*** Opening DATASET RECORDS ***

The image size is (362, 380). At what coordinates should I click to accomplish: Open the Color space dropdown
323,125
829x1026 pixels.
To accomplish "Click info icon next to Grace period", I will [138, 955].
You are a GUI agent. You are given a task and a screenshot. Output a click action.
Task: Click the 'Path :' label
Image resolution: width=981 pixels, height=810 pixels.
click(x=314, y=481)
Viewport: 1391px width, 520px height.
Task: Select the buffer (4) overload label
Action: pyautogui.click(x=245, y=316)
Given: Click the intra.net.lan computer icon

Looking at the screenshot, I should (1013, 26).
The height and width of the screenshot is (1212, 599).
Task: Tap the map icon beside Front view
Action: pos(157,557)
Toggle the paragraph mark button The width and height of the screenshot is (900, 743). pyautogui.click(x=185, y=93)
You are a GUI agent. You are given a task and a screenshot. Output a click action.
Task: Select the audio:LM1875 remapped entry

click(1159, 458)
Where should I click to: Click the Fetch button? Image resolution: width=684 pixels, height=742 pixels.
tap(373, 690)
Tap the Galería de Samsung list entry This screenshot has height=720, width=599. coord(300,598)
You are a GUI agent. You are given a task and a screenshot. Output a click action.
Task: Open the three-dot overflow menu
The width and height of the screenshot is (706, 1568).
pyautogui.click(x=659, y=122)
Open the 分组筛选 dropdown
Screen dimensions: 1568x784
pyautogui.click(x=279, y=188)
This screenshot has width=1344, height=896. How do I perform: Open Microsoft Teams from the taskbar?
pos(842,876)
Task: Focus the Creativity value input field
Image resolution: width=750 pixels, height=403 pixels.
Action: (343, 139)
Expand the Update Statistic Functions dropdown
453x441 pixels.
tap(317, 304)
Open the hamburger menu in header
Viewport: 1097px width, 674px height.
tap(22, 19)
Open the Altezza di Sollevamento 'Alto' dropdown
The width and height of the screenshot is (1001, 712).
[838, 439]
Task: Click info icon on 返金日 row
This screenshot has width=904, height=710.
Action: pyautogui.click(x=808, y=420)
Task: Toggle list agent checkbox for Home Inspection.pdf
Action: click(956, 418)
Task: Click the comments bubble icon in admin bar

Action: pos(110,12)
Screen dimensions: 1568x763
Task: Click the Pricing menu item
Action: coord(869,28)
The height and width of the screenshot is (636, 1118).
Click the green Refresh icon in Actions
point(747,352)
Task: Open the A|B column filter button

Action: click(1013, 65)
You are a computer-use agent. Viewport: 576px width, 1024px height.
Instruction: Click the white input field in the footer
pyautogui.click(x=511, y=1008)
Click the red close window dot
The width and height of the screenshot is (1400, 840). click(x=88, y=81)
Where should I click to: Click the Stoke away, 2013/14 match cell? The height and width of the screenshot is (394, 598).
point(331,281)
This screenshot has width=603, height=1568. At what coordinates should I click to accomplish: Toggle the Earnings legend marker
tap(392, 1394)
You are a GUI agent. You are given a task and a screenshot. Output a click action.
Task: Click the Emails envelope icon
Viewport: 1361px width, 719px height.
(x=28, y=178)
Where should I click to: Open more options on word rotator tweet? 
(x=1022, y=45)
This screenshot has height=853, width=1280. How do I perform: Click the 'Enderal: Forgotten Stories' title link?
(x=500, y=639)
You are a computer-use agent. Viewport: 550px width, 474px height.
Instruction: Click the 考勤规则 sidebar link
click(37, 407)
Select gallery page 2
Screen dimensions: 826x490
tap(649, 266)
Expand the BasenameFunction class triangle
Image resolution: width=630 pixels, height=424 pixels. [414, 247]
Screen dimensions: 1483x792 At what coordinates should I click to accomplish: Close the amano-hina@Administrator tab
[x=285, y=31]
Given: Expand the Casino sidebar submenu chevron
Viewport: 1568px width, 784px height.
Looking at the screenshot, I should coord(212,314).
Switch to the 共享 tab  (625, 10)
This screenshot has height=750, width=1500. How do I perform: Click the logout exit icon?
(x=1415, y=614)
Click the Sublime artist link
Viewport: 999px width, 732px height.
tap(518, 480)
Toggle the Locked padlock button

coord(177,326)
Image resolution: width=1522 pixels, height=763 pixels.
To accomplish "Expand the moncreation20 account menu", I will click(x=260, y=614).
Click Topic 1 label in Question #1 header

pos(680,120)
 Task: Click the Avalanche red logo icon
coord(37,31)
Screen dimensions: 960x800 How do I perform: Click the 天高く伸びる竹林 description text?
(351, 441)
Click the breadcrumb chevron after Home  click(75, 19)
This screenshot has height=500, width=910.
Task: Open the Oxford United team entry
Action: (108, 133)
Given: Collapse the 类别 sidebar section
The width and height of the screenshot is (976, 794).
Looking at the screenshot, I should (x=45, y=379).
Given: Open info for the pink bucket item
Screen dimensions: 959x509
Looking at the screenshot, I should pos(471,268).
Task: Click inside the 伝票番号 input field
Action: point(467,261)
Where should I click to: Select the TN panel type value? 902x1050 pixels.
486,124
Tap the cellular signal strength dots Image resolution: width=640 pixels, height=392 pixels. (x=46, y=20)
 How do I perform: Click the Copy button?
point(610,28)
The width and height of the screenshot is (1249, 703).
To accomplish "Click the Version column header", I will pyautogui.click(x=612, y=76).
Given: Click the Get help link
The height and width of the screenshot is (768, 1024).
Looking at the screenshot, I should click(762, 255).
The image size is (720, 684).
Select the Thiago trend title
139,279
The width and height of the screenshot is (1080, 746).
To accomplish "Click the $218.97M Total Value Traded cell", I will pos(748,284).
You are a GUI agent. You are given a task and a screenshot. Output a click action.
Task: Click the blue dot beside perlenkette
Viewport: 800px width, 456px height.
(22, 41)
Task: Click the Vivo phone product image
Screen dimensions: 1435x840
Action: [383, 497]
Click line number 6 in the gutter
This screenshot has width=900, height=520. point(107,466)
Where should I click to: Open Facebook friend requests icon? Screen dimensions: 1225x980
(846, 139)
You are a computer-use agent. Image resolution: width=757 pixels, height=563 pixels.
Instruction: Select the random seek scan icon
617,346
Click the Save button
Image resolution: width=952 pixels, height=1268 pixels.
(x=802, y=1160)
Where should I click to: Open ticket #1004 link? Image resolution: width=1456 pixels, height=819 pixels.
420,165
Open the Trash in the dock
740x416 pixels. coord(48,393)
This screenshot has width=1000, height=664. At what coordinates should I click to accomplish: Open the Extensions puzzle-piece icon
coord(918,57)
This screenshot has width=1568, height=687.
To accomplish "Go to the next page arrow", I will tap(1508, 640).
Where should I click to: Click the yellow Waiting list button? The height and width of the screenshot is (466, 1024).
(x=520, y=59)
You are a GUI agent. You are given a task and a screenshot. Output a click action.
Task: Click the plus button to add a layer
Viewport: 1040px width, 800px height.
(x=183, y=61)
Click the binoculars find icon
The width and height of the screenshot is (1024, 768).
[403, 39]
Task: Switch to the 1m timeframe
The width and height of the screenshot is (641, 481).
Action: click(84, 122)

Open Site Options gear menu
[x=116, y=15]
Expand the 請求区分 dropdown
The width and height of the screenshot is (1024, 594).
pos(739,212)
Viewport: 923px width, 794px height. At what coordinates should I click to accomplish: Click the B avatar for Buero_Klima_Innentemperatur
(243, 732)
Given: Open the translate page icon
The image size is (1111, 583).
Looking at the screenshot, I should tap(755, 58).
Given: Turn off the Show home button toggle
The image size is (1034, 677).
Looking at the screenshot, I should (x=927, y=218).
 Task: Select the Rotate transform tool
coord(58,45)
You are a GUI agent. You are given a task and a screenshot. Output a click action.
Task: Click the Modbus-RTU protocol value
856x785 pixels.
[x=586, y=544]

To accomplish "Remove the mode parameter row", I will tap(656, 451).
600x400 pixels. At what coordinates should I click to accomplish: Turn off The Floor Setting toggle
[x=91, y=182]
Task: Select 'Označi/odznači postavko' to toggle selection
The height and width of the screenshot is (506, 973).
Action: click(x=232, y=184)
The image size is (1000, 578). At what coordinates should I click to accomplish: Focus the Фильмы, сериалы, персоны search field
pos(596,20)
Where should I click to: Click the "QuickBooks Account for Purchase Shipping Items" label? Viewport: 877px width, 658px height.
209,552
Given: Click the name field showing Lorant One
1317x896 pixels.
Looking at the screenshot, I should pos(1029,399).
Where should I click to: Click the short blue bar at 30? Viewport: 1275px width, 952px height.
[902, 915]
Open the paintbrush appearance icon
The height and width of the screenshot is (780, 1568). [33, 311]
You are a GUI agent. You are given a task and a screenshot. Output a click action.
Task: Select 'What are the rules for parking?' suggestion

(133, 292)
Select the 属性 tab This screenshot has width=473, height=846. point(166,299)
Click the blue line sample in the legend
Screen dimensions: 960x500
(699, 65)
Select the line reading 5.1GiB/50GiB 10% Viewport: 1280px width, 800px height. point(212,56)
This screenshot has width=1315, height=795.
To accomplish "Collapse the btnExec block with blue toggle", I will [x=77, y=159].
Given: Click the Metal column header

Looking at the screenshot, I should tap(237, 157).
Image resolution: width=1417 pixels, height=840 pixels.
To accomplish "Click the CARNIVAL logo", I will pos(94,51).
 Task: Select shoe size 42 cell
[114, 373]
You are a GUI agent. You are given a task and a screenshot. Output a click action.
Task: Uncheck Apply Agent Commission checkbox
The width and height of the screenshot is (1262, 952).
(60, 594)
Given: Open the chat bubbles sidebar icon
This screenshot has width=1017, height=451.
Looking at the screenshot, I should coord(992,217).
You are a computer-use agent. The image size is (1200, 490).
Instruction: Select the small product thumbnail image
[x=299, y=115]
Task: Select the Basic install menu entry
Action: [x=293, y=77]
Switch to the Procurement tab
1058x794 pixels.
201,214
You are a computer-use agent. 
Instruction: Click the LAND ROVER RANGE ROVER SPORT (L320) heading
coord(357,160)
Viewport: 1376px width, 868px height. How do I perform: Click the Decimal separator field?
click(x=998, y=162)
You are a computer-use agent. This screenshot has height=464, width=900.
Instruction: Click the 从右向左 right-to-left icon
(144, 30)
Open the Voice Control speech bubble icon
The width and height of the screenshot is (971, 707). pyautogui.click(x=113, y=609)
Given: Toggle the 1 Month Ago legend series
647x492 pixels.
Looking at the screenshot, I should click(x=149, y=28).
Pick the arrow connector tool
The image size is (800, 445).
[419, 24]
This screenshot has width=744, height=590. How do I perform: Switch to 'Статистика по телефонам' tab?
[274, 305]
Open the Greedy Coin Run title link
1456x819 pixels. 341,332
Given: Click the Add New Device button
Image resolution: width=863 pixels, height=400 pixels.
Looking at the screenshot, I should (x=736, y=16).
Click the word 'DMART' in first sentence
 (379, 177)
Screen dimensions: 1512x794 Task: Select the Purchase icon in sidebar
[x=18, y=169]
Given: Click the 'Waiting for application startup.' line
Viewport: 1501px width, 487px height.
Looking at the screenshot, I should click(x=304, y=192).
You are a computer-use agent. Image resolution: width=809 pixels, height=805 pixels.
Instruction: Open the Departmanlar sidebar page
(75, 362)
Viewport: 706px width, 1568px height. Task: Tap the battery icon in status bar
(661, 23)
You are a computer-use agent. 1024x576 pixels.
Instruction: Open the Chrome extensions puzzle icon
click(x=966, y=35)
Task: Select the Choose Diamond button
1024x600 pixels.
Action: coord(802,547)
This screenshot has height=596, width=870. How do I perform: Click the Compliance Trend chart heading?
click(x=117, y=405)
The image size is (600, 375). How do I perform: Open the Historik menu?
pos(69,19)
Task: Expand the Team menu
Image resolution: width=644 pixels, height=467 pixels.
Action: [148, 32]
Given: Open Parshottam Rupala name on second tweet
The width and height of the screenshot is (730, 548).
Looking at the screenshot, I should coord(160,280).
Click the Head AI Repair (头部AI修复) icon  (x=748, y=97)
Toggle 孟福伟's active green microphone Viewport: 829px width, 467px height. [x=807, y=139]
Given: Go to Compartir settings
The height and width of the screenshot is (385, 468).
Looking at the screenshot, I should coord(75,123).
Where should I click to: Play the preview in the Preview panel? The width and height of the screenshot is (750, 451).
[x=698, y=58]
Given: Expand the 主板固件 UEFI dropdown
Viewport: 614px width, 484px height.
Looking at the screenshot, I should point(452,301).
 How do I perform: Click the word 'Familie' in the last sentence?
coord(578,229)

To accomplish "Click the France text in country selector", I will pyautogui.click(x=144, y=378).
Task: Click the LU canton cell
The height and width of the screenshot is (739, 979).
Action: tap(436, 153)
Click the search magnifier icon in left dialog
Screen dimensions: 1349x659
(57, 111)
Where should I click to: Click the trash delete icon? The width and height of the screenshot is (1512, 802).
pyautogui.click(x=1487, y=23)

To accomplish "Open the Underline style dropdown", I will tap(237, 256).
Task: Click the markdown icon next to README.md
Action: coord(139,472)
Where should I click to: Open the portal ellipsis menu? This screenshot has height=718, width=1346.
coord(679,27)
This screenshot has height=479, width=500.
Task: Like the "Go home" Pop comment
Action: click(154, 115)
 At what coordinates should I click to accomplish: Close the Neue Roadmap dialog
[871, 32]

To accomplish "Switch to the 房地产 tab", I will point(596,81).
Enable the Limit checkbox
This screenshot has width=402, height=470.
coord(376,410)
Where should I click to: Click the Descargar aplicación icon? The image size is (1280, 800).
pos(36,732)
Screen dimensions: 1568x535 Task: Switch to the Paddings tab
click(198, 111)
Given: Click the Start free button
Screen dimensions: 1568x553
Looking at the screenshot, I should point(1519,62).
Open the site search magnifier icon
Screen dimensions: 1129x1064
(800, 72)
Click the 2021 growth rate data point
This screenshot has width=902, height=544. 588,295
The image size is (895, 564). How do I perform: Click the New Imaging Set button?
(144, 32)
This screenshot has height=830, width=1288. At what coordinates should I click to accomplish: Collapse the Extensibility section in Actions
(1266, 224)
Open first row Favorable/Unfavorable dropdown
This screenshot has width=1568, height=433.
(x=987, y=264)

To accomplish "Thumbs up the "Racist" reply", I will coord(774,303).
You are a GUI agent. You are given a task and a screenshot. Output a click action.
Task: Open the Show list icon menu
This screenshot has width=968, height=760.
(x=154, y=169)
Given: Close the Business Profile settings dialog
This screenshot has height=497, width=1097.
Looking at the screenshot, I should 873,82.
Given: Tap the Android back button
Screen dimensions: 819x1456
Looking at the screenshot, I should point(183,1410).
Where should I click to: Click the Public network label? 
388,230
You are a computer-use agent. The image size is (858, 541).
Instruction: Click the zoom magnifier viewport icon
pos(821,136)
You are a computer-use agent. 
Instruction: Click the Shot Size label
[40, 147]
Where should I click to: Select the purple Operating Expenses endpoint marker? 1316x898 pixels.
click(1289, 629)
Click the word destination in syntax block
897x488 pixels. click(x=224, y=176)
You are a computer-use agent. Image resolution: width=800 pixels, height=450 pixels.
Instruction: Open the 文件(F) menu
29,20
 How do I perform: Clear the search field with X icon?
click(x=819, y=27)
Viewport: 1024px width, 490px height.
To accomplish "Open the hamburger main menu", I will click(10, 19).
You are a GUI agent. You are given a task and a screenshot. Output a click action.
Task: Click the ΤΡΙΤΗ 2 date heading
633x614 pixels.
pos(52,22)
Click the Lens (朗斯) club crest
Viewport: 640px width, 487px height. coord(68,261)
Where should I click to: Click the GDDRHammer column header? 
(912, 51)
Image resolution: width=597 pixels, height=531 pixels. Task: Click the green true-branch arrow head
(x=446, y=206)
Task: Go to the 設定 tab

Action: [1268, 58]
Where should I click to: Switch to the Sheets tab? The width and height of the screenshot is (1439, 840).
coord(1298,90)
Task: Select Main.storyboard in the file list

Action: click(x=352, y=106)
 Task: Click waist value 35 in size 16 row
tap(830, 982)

*** Closing DATASET RECORDS ***

**WHAT TO DO:**
Lines above that include the string "info" need to be copied.

**EXERCISE RESULT:**
To accomplish "Click info icon next to Grace period", I will [138, 955].
Task: Click info icon on 返金日 row
Given: Open info for the pink bucket item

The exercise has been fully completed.